Member of the Chamber of Deputies
- In office 15 May 1926 – 15 May 1930
- Constituency: 5th Departamental Circumscription
- In office 15 May 1921 – 11 September 1924
- Constituency: Petorca and La Ligua

Minister of War and Navy
- In office 16 March 1923 – 14 June 1923

Personal details
- Born: 1882 Vichuquén, Chile
- Died: 25 October 1947 Santiago, Chile
- Party: Liberal Party Radical Party of Chile National Party
- Spouse: Inés Larraín
- Parent(s): Ciro Guerra María Toledo
- Alma mater: University of Chile
- Occupation: Lawyer, Politician

= Jorge Andrés Guerra =

Chilean politician

Jorge Andrés Guerra Toledo (1882 – 25 October 1947) was a Chilean lawyer and politician who served as deputy during the parliamentary periods between 1921 and 1930 and as Minister of War and Navy in 1923.

==Biography==
He was born in Vichuquén in 1882, the son of Ciro Antonio Guerra and María Octavia Toledo. He married Inés Larraín Gana, and they had five children.

He studied at the Seminario Conciliar of Santiago and at the Instituto Nacional, and later entered the Faculty of Law of the University of Chile, qualifying as a lawyer on 18 August 1903. His thesis was titled Las acciones posesorias y su tramitación según el código de procedimiento.

He practiced law and was involved in nitrate businesses in Antofagasta and Taltal. He also engaged in real estate construction, developing rental housing and sanitary dwellings, and was a landowner with estates in San Bernardo and Petorca.

He was a member of the Sociedad de Historia y Geografía and the Sociedad de Instrucción Primaria. He belonged to the Club de la Unión from 1928 and to the Club de Septiembre. He traveled to Egypt, Europe and the Americas.

He died in Santiago on 25 October 1947.

==Political career==
He was affiliated at different times with the Liberal Party, the Radical Party of Chile and the National Party.

He was elected deputy for Petorca and La Ligua for the 1921–1924 period, serving on the Permanent Commission of Industry and Agriculture. He was re-elected for the 1924–1927 period; however, his term was interrupted by the dissolution of Congress on 11 September 1924 by decree of the Government Junta.
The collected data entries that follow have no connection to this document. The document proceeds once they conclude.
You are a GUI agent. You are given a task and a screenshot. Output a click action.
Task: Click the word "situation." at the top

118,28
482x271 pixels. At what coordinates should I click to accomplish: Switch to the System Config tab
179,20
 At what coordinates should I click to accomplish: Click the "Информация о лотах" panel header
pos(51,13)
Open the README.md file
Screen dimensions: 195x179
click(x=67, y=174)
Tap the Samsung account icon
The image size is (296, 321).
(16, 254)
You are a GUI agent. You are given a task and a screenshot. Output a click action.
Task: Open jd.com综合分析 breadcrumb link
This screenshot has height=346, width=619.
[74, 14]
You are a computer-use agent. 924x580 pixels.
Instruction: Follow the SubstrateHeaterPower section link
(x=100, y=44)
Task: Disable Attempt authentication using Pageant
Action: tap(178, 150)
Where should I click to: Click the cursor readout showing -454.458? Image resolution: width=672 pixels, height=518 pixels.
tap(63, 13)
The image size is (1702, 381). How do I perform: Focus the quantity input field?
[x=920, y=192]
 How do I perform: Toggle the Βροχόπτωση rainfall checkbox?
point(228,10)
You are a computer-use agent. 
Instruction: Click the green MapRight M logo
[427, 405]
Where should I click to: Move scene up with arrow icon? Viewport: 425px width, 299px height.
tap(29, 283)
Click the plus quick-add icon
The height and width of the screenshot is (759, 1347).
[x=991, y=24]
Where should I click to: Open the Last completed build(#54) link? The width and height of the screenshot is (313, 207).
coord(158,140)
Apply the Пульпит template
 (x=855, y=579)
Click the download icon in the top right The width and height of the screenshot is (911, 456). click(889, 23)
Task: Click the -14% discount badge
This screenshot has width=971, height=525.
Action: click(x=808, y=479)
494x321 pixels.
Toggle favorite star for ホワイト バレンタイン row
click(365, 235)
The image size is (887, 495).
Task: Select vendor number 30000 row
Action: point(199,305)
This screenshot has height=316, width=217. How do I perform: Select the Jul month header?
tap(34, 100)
He was again elected deputy for the 5th Departamental Circumscription (Petorca, La Ligua, Putaendo, San Felipe and Los Andes) for the 1926–1930 period, serving as substitute member on the Permanent Commissions of Interior Government and of Agriculture and Colonization.

He was appointed Minister of War and Navy by President Arturo Alessandri Palma, serving from 16 March to 14 June 1923.